Michael Bennett has been feistier this summer than in any other, and it has made plenty of people think he is taking out his frustrations about his contract.
But it’s probably a little more sensible than that: It’s probably about him trying to make sure he gets the extension that should be coming his way next offseason — something he can’t do if he gets hurt before the season even begins.
Speaking a day after he once again was involved in a fight — this time with Bradley Sowell — Bennett said the new players have to “find that line” while competing and learn to respect teammates and not hurt them.
“It’s a new group of guys; it’s a whole new offensive line,” he said of a unit that has replaced Russell Okung, J.R. Sweezy and Alvin Bailey with Sowell, Germain Ifedi, Mark Glowinski and others.
“Before, it was guys you have played with for a long time — almost three or four years you hang with these guys.”
Bennett said he talked to Sowell — who signed from Arizona — about how to practice.
“I would never do anything like that to him,” Bennett said, “so I think after I approached him and let him know my mindset to how I play the game, how I approach the game, he understands why he shouldn’t do that kind of stuff.
“I think definitely there’s a fine line in the NFL where a guy beats a guy … but then when it goes beyond the play, dirty kind of plays at practice, I think that’s where it crosses the line.”
Then he made the closest reference to his contract that he would make.
“I don’t really treat the game like a game,” he said. “I treat it like a job in the sense of feeding my family. So, if I feel like somebody’s doing something to injure, I feel like he’s taking food out of my daughter’s mouth or my wife’s. So I take that to heart.
“That drives me insane, especially if we’re on the same team. It’s different if we’re on a different team; but, if we’re on the same team, I feel like we should respect each other where we aren’t trying to hurt each other. I think everybody’s a valuable part of the team and everybody should be treated valuably on the team at the end of the day.”

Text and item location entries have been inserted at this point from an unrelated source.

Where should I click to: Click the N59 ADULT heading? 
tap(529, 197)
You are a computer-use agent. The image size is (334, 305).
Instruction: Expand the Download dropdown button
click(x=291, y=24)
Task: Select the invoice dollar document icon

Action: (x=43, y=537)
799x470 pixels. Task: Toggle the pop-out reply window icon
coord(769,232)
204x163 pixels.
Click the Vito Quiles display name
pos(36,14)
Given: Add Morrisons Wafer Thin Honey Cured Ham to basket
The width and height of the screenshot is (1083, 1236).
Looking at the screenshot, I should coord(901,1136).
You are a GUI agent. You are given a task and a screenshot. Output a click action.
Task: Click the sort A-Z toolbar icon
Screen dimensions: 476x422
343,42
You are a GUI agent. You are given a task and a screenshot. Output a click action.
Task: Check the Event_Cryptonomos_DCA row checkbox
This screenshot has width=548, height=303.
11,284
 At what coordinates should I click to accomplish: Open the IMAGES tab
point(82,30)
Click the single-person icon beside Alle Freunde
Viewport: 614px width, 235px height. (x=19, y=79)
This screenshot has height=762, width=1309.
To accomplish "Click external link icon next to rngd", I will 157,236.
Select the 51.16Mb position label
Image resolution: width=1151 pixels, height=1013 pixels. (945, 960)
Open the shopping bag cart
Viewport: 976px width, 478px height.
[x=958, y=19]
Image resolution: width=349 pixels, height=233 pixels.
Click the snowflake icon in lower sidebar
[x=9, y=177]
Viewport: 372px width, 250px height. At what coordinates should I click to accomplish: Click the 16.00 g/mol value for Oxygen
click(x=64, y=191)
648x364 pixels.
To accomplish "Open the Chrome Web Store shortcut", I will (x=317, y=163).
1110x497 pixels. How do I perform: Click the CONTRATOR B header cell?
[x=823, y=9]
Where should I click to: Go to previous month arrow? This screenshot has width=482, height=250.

Bennett said the players control what happens to each other. “I think there’s a code where we have to find that line and — when it becomes more about the other person’s safety than it is about the game — I think that’s where it goes to about the person’s family. I think that’s the fine line in the NFL, where you have to draw the line where we aren’t trying to injure each other but we are trying to win the games. At the end of the day, you always have to find that line.”
Bennett wants to find that dotted line after this season, and that’s why he is getting so frustrated with some of the overzealous new guys.